04.29.09 | 2 min read | Text by Steven Aftergood

The government’s use of the state secrets doctrine to shut down litigation on certain sensitive national security topics could be sharply curtailed by a new federal appeals court ruling (pdf).

The ruling came in a lawsuit brought by the ACLU against a company called Jeppesen DataPlan and filed on behalf of several plaintiffs who said they were unlawfully seized and transported with Jeppesen’s flight support to foreign countries where they were allegedly interrogated under torture in a CIA “extraordinary rendition” program.

The government sought to have the whole case thrown out because the subject matter, it said, is a “state secret.”  The lower court agreed, and dismissed the case last year.

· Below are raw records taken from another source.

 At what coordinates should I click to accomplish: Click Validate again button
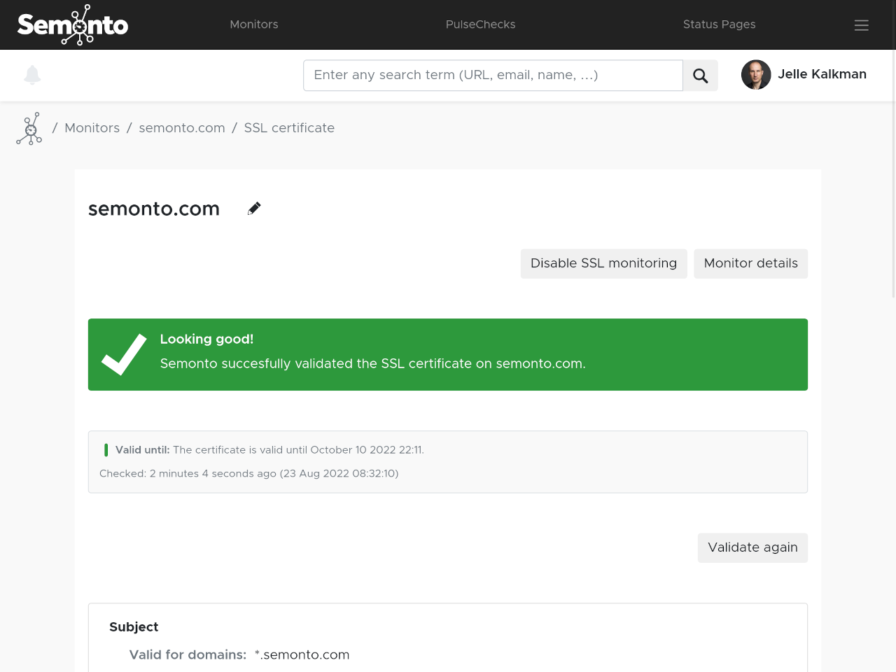[x=753, y=547]
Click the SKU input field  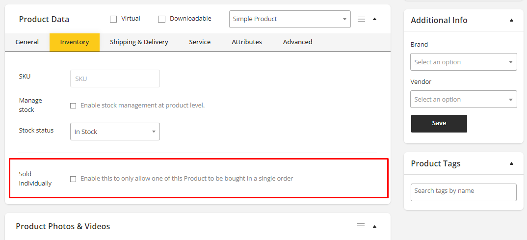[x=115, y=79]
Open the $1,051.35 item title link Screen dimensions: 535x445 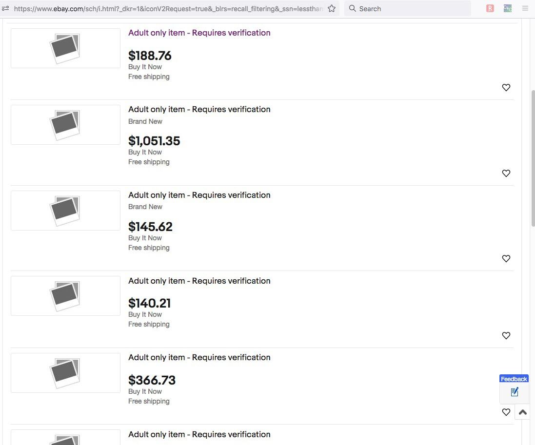199,109
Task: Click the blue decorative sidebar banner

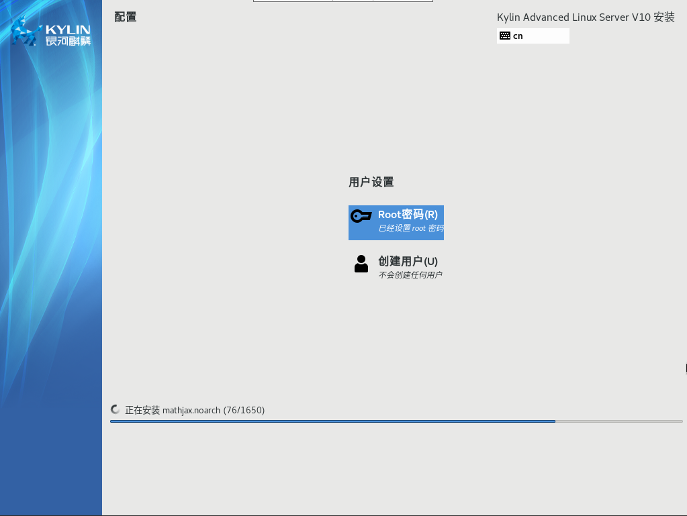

But the appeals court said the state secrets privilege can only apply to “evidence” to be introduced in court, not to mere “information.”  The ruling sent the case back to the lower court with the instruction that “the government must assert the privilege with respect to secret evidence (not classified information)” and the lower court must then determine whether the privilege applies.  Only if the privilege is granted and if the privileged evidence is indispensable to the case could the case then be dismissed.

This would rule out the approach followed by the Bush and Obama Administrations in which they invoked the state secrets privilege to effectively block litigation on entire topical areas — shielding whole categories of information such as extraordinary rendition and warrantless surveillance — not just to prevent the introduction of specific evidence that they claimed was privileged.

In another crucial distinction, the court said that the fact that certain information is “classified” does not necessarily mean that it is “secret” for purposes of the privilege.

“A rule that categorically equated ‘classified’ matters with ‘secret’ matters would, for example, perversely encourage the President to classify politically embarrassing information simply to place it beyond the reach of judicial process,” the court said.  (“Abuse of the Nation’s information classification system is not unheard of,” the court noted drily.)

Instead of relying solely on government classification claims, “courts must undertake an independent evaluation of any evidence sought to be excluded to determine whether its contents are secret within the meaning of the [state secrets] privilege.”

Such an independent judicial evaluation of official secrecy claims is precisely what critics of recent use of the state secrets privilege such as Louis Fisher and others have been asking for.  (The court cited a review of books by Fisher and Barry Siegel about the 1953 Reynolds case and the state secrets privilege that was published earlier this year in the New York Review of Books.)  Judicial review is also the centerpiece of the proposed “State Secrets Protection Act” that is pending in Congress.

The government has not yet indicated how it will respond to the ruling.